Um malandro, esse deputado Jorge Tadeu Mudalen, do DEM de São Paulo. Na comissão especial da Câmara que discutia espichar a licença-maternidade para mães de bebês prematuros, ele era o relator. Aí, bem, os parlamentares acharam justo conceder uma licença de até oito meses para essas mulheres, mas o matreiro Mudalen decidiu incluir no texto um presente de grego.
Foi assim que a PEC da Licença-Maternidade virou a PEC do Aborto. A redação final da proposta estabeleceu o seguinte: os direitos constitucionais da dignidade humana, da inviolabilidade da vida, da igualdade de todos perante a lei, tudo isso passaria a valer "desde a concepção".
E, se existe vida inviolável "desde a concepção", então o aborto precisa ser proibido e combatido, inclusive nas circunstâncias em que hoje é legalizado: estupro, feto anencéfalo e risco de vida da mãe.
É quase impossível que essa redação prospere no plenário da Câmara, mas a manobra rasteira de Mudalen, que é um dos 198 deputados da bancada evangélica, levanta uma improrrogável reflexão. Existem duas linhas de pensamento avessas ao aborto – a primeira é carola, a segunda é ética. Na perspectiva carola, interromper uma gestação é interferir na vontade divina, é pecado, é matar um filho de Deus.
Não vejo problema algum nessa visão. É a crença da pessoa e ponto. Portanto, quando a filha dessa pessoa engravidar, ou quando essa própria pessoa – se for uma mulher – tiver de enfrentar uma gestação indesejada, aí certamente a criança nascerá e receberá o amor de toda a família, até porque ninguém nessa família desejará queimar nas labaredas do inferno.
Mas, se uma moça lá em Jijoca de Jericoacoara entender que vale a pena correr o risco de ir para o inferno, que raios a pessoa do parágrafo acima tem a ver com isso? Por que diabos sua fé precisa ser imposta aos outros?
– Mas os embriões são indefesos e precisam de proteção!
Pois fique sabendo que, em 2013, segundo estudo da Universidade do Estado do Rio de Janeiro, 850 mil mulheres fizeram aborto ilegal no país – nem você nem ninguém vai conseguir proteger o que está dentro da barriga de outra mulher, porque, se tiver de abortar, ela vai abortar de qualquer jeito. A diferença é que, como bom cristão, talvez fosse interessante o cidadão ponderar:
– Se a moça vai mesmo fazer aborto, algo que reprovo e abomino, parece-me um pouquinho melhor que pelo menos ela não morra. Deus, então, haverá de julgá-la no momento certo.
No caso específico do aborto, parece clara a impossibilidade de se atingir um consenso no campo ético
E qualquer idiota sabe que a possibilidade de ela seguir viva é maior se o aborto for legalizado – e não realizado com agulha de crochê em qualquer fundo de quintal saburrento.
A segunda linha de pensamento é ética, não carola, e no meu entender é melhor do que a primeira.
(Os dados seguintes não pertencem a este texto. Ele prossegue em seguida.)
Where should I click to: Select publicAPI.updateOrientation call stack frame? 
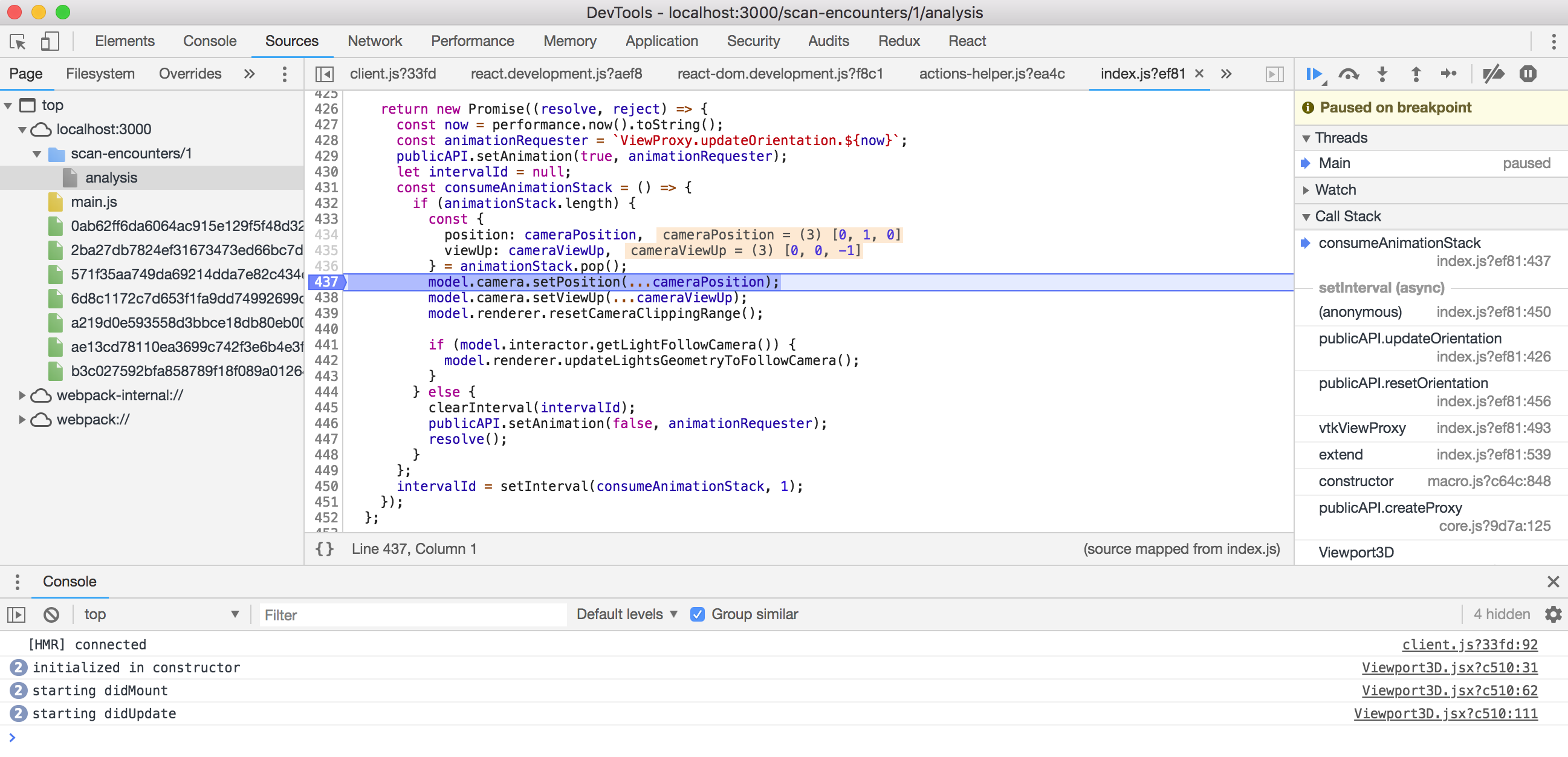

Muitos liberais, inclusive, são adeptos dela: dizem que não se pode reduzir o debate à "autonomia da mulher sobre o próprio corpo" quando existe uma segunda vida em discussão. Impedir alguém de nascer, portanto, não seria uma afronta a valores religiosos, mas a valores universais que regem qualquer sociedade civilizada.
Faz sentido, é verdade. A questão é que alguns princípios éticos, assim como a fé, também estão sujeitos a variações de pessoa para pessoa. É evidente que existem códigos sociais de conduta – alguns regidos pela lei, outros por um senso moral coletivo –, mas, no caso específico do aborto, parece clara a impossibilidade de se atingir um consenso no campo da ética.
Uma série de organismos internacionais garante que, até a 12ª semana de gestação, não há vida no útero materno. Outra corrente diz que a vida começa na concepção, como tentou nos empurrar o deputado Mudalen. Não seria razoável, neste caso, que as convicções éticas de cada um fossem um critério admissível? Eu, se considero o aborto antiético, não faço. Você, se não considera antiético, vai lá e faz.
O aborto legalizado, é importante entender, não faz imposição a ninguém. Já o aborto proibido, como defende a bancada evangélica, sempre vai fazer.